A divider is a logic module that takes two binary numbers and produces their numerical quotient (and optionally, the remainder). The basic structure is a series of subtractions and multiplexers, where the multiplexer uses the result of the subtraction to select the value that gets passed to the next step. The quotient is formed from the bits used to control the multiplexers and the remainder is the result of the last subtraction.
If it is implemented purely combinatorially, then the critical path through all of this logic is quite long (even with carry-lookahead in the subtractors) and the clock cycle must be very slow. What could be done to shorten the clock period without losing the ability to get a result on every clock?

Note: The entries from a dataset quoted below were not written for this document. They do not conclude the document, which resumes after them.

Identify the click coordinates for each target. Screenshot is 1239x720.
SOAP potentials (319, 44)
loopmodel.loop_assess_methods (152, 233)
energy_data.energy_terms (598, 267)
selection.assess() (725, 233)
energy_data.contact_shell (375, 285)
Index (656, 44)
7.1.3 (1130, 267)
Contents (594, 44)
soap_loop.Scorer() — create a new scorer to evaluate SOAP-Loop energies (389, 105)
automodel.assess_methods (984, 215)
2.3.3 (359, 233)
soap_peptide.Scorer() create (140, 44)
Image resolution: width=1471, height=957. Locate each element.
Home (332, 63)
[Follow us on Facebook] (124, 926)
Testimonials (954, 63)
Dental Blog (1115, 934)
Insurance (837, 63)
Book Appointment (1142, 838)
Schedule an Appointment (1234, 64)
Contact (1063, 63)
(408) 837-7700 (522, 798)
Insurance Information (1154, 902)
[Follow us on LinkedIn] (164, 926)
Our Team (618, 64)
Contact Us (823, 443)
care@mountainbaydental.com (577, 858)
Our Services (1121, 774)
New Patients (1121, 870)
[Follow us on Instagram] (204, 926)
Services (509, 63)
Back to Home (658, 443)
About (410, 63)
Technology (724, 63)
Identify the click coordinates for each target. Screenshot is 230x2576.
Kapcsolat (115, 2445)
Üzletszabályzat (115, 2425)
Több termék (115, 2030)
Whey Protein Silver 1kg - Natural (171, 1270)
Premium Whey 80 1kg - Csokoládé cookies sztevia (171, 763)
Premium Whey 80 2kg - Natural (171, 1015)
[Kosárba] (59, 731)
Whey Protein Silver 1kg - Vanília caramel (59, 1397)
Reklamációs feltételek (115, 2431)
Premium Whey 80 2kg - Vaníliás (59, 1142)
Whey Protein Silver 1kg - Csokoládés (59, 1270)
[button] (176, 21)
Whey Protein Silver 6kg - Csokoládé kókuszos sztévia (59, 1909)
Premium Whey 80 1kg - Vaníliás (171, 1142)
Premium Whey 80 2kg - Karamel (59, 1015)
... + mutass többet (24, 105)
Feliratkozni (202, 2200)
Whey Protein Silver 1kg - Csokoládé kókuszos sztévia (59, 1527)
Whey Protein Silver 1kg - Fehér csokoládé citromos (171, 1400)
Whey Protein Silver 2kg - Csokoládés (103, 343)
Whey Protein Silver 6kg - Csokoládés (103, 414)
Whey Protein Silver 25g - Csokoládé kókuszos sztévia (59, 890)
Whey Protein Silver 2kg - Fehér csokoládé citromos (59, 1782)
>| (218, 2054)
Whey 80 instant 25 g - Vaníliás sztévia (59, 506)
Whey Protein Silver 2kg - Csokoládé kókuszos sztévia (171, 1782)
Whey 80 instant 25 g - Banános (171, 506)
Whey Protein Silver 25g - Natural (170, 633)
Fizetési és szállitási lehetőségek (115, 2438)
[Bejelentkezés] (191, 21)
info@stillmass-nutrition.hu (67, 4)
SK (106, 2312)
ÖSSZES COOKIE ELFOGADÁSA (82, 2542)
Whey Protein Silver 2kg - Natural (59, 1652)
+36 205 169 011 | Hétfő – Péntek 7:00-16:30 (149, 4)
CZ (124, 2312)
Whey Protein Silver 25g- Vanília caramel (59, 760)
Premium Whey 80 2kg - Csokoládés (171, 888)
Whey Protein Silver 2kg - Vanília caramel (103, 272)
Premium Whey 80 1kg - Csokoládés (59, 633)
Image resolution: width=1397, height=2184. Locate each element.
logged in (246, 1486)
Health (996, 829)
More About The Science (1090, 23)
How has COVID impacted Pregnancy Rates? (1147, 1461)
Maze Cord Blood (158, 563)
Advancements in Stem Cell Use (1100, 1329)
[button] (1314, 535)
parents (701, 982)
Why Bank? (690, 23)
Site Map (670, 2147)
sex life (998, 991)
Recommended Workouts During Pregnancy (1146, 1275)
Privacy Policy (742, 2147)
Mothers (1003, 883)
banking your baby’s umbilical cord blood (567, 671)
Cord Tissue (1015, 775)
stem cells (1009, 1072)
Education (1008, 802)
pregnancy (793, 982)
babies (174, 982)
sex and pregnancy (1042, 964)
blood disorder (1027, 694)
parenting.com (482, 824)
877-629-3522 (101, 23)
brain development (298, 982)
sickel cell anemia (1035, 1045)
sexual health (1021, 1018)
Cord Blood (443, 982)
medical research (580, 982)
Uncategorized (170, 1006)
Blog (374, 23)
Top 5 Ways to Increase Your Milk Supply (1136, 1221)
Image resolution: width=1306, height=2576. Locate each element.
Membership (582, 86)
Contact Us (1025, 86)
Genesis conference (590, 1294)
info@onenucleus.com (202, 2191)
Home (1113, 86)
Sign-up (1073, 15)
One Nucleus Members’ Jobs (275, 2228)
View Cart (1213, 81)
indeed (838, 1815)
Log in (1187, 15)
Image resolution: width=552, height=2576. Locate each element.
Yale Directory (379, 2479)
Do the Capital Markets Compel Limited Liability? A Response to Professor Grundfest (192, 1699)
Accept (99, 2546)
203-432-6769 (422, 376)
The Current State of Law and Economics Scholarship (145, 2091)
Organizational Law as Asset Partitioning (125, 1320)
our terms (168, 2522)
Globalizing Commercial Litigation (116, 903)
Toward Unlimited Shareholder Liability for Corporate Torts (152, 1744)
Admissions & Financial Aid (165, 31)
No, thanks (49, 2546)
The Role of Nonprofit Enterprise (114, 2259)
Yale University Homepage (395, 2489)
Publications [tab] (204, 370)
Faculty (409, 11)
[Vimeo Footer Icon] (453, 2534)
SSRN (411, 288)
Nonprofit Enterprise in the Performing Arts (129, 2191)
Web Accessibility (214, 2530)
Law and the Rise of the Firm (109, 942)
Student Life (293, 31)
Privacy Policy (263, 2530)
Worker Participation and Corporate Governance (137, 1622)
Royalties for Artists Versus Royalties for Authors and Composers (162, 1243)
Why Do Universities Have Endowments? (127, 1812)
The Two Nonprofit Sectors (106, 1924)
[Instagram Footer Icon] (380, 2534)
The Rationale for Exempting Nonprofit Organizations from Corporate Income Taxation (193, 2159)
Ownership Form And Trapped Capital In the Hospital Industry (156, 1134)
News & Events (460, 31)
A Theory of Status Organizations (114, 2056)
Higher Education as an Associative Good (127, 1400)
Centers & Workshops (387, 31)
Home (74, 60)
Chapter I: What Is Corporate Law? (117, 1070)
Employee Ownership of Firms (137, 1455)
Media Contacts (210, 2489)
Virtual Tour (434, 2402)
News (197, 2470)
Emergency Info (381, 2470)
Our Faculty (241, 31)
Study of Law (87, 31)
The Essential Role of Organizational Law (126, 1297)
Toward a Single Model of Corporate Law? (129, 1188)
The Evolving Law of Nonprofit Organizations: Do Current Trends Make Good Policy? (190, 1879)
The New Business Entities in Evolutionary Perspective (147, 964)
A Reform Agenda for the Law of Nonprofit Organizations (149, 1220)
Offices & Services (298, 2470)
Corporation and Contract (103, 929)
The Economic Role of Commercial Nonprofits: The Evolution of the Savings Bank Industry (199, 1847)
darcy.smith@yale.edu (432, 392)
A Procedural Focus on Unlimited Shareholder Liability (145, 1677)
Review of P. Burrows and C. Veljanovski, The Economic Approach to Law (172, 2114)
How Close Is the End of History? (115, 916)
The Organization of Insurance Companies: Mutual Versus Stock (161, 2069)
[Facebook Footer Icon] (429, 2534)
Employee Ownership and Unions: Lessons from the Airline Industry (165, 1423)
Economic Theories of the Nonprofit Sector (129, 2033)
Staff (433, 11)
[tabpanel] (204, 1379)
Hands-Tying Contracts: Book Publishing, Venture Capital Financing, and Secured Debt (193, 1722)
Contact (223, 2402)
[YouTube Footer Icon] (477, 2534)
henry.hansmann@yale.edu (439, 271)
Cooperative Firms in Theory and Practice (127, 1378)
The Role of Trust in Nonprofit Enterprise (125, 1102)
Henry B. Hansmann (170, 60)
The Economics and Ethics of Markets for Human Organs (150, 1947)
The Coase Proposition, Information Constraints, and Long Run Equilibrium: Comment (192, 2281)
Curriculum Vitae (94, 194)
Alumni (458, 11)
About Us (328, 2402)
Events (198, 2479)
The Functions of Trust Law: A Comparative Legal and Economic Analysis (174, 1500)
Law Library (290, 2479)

Pretty much any large chunk of combinatorial logic can be pipelined to reduce the clock period. This enables it to produce more results in a given amount of time at the expense of increasing the latency for any particular result.
Divider logic is very easy to pipeline and the number of pipeline stages you can use is fairly arbitrary. You could insert a pipeline register after each subtract-mux pair, or you may choose to do two or more subtract-mux stages per pipeline register You could even go so far as to pipeline the subtracts and the muxes separately (or even pipeline within each subtract) to get the fastest possible clock speed, but this would be rather extreme. The more pipeline registers you use, the shorter the critical path (and the clock period) can be, but you use more resources (the registers). Also, the overall latency goes up, since you need to account for the setup and propagation times of the pipeline registers in the clock period (in addition to the subtract-mux logic delays). This gets multiplied by the number of pipeline stages to compute the total latency.